═════ Extract ═════

The G20 and the limits of cooperation

Mariano Caucino

By: Mariano Caucino - 11/09/2023


Share:     Share in whatsapp

In a scenario dominated by decline in relations between Great Powers, the results of the G20 meeting in New Delhi (India) yielded the modest fruits that could be expected in a context characterized by the absence of cooperation and excessive confrontation.

Despite the Indian diplomacy efforts, the G20 summit showed the limitations that multilateralism faces in the present. The meeting was presented, however, as an achievement of Indian Prime Minister Narendra Modi's leadership. According to a Chatham House report, the G20 presidency meant for India the culmination of milestones that included having achieved the record of the most populous country in the world, having launched a device capable of landing on the Moon and having risen to become the World´s fifth economy. The report indicated that India is living a historic moment that confirms its rise to the category of "Great Global Power", in an event somewhat comparable to that experienced by China during the 2008 Olympic Games.

═════

- _Explore the material_:
1. In the article on the G20 summit in New Delhi, where among the world's economies has India risen, according to the Chatham House report?
2. Continue the article on the G20 summit in New Delhi, picking up after its final sentence.

═════ Supplied material ═════

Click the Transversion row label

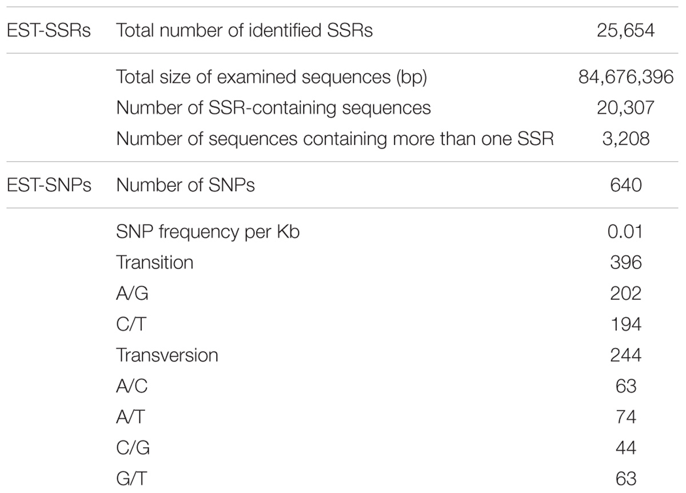[x=167, y=355]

═════

- _Answers below_:
1. India has risen to become the world's fifth economy.

2.
Meanwhile, in search of an inclusive and non-confrontational agenda, summarized in the Sanskrit motto “Vasudhaivi Kutumbakam” -which led to the slogan “One Earth, One Family, One Future” chosen for the summit- and acting as a kind of spokesperson for the so-called “Global South”, India sought to sustain a series of initiatives designed to escape growing polarization. Some of these would include promoting climate change mitigation and launching a multilateral fund to facilitate sustainable urban infrastructure improvements.

But India's rising global role could not reverse the suddenly inevitable consequences of the Great Powers suspicions of today´s world. To the extreme that UN General Secretary Antonio Guterres admitted in his opening speech that “if we are a family, we seem to be a dysfunctional one”. A statement that made sense when Xi Jinping and Vladimir Putin´s absences were confirmed, in a lack that marred the meeting of the largest economies in the world.

According to observers, the absence of the head of the CCP Politburo could have responded to the persistent rivalry that separates China and India, two nations that together account for more than a third of the world's population. Meanwhile, since the war in Ukraine began in 2022, the Kremlin´s strongman has remained in his country, except for some trips to China and Central Asian nations.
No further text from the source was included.